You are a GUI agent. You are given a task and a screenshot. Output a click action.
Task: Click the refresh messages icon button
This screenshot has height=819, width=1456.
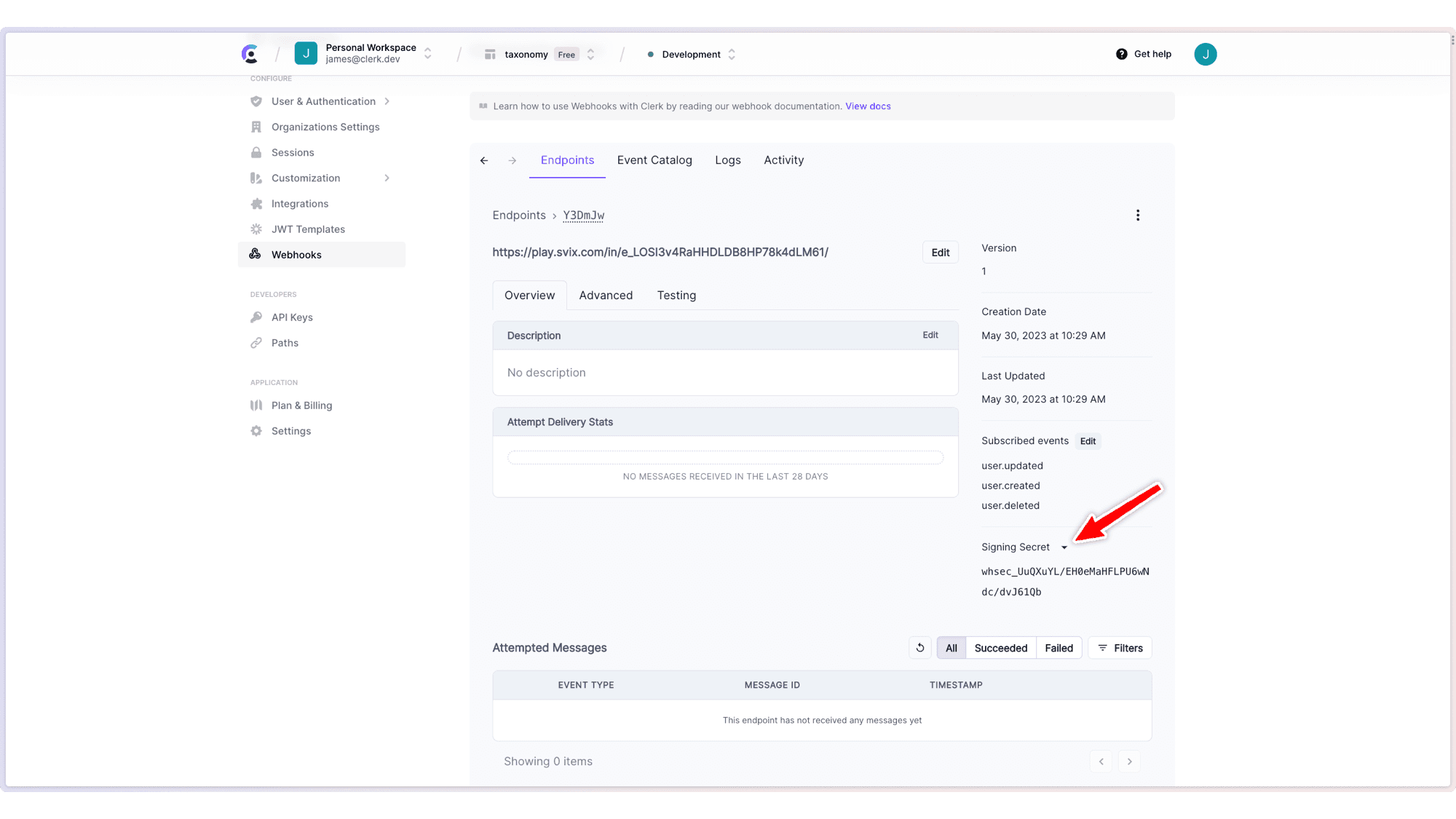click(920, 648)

#####

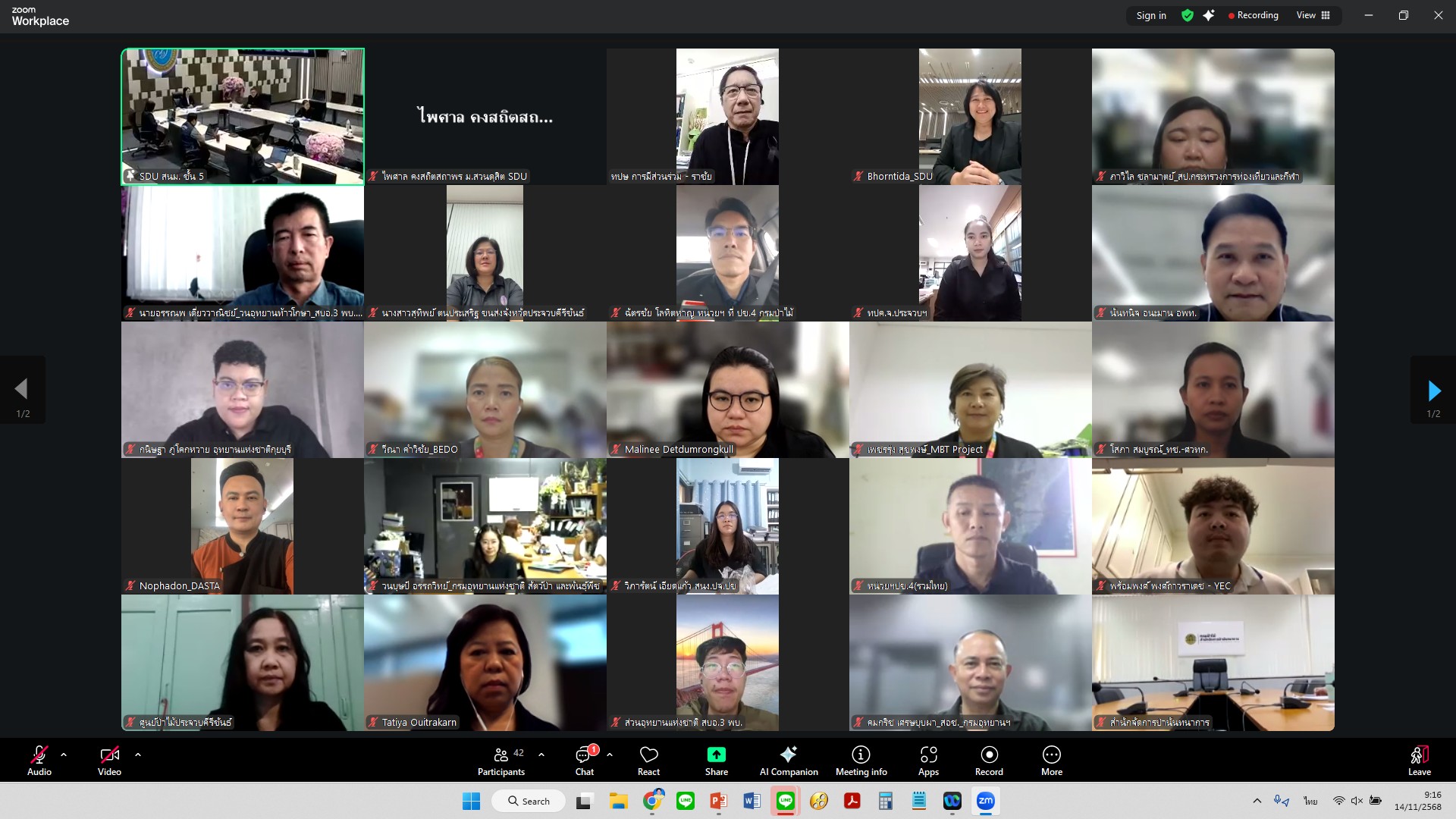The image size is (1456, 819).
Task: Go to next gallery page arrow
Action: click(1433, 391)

#####

# Objective:
Rewrite the lines from the line with "The image size is (1456, 819)." up to and including the line with "Action: click(1433, 391)", changing "gallery page" to "album page" and keeping everything else as it is. Give only those lines, without the pictures.

# Solution to the exercise:
The image size is (1456, 819).
Task: Go to next album page arrow
Action: click(1433, 391)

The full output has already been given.